In another aspect, the present disclosure provides a perovskite film comprising the foregoing CsPbBr₃ perovskite nanocrystal.

The preparation method of the present disclosure involves adding PTCDA during the synthesis process of the CsPbBr₃ perovskite precursor solution, thereby doping PTCDA into the CsPbBr₃ perovskite. By using the method of doping PTCDA into CsPbBr₃ perovskite as disclosed in the present disclosure, defects in the CsPbBr₃ perovskite can be reduced, the proportion of CsPbBr₃ within the CsPbBr₃ perovskite can be increased, and the proportion of Cs₄PbBr₆ can be decreased. This method can also effectively passivate the grain boundaries of the CsPbBr₃ perovskite, reducing charge recombination, thereby extending the lifetime of the CsPbBr₃ perovskite and promoting electron transfer between grains, which effectively mitigates electron accumulation at the grain boundaries, thus reducing the potential difference between grains and grain boundaries.

Additionally, the hydrophobicity of the conjugated structure of PTCDA allows PTCDA to form a protective layer on the perovskite surface, reducing direct contact between water molecules and the crystal surface, thereby effectively preventing degradation of the perovskite caused by reactions with water molecules in high-humidity environments. This improves the stability of CsPbBr₃ perovskite in high-humidity environments.

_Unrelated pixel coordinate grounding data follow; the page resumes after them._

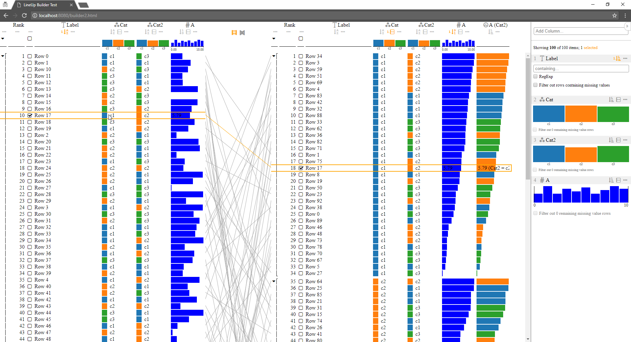The image size is (631, 342).
Task: Check 'Filter out rows containing missing values'
Action: [x=535, y=85]
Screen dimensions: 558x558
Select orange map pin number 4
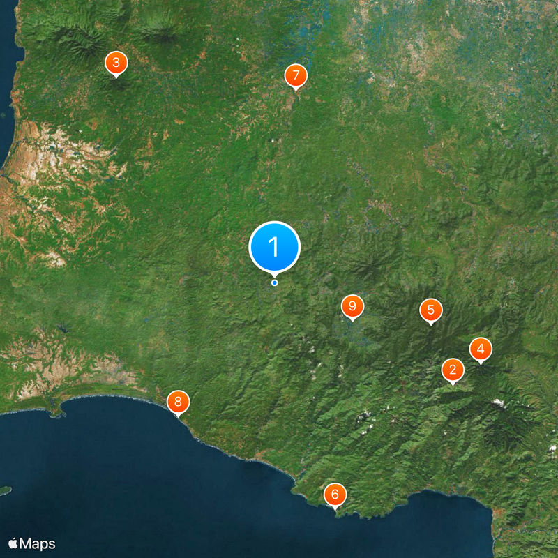(481, 349)
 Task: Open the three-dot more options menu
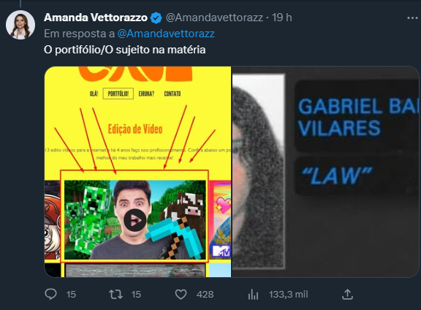pos(412,18)
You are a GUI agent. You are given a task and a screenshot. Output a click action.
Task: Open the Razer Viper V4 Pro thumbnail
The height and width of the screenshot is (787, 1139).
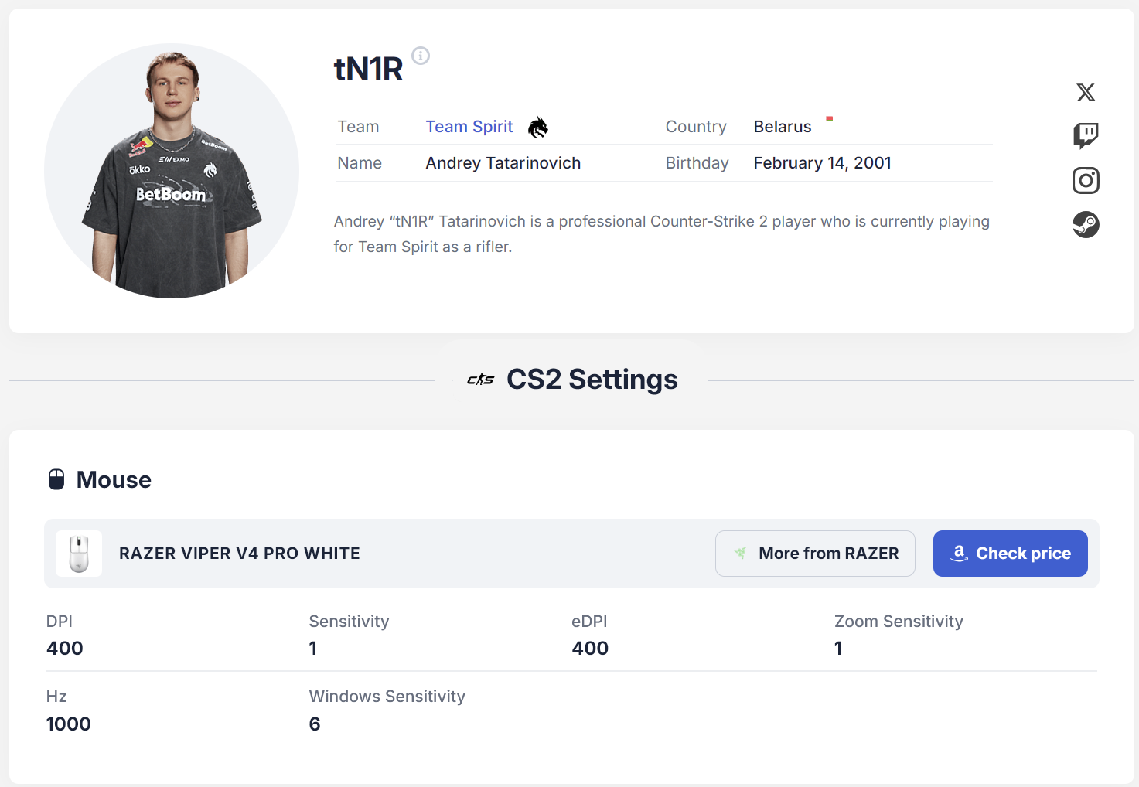[79, 554]
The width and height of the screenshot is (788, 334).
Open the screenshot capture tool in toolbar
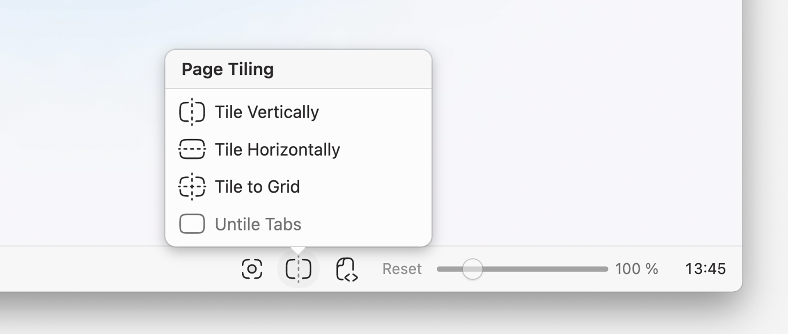252,269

Specifically, by using the method of doping PTCDA into CsPbBr₃ perovskite as disclosed in the present disclosure, increases in defect density of the perovskite, the rise in surface potential difference between grains and grain boundaries, and the decrease in work function in high-humidity environments can be effectively inhibited. This also suppresses the reaction between CsPbBr₃ and water that generates Cs₄PbBr₆ and enhances the energy conversion efficiency of the CsPbBr₃ perovskite in high-humidity environments, thereby extending the lifetime of the CsPbBr₃ perovskite in high-humidity environments.

Accordingly, by using the method of doping PTCDA into CsPbBr₃ perovskite as disclosed in the present disclosure, the PTCDA-doped CsPbBr₃ perovskite with reduced defect density, enhanced stability in high-humidity environments, and simultaneously having enhanced electron transport capability can be obtained.

BRIEF DESCRIPTION OF THE DRAWINGS

FIG. 1 represents the UV-visible absorption spectra of the PTCDA-doped CsPbBr₃ perovskite nanocrystals (PTCDA-PVSK) of the present disclosure and the comparative example (PVSK).

FIG. 2 represents the photoluminescence (PL) spectra of PTCDA-PVSK of the present disclosure and PVSK.

FIG. 3A represents the Fourier-transform infrared (FTIR) spectra of PTCDA-PVSK of the present disclosure and PTCDA; and FIG. 3B represents spectra in the range of wave number 1700-1800 cm⁻¹, zoomed from FIG. 3A.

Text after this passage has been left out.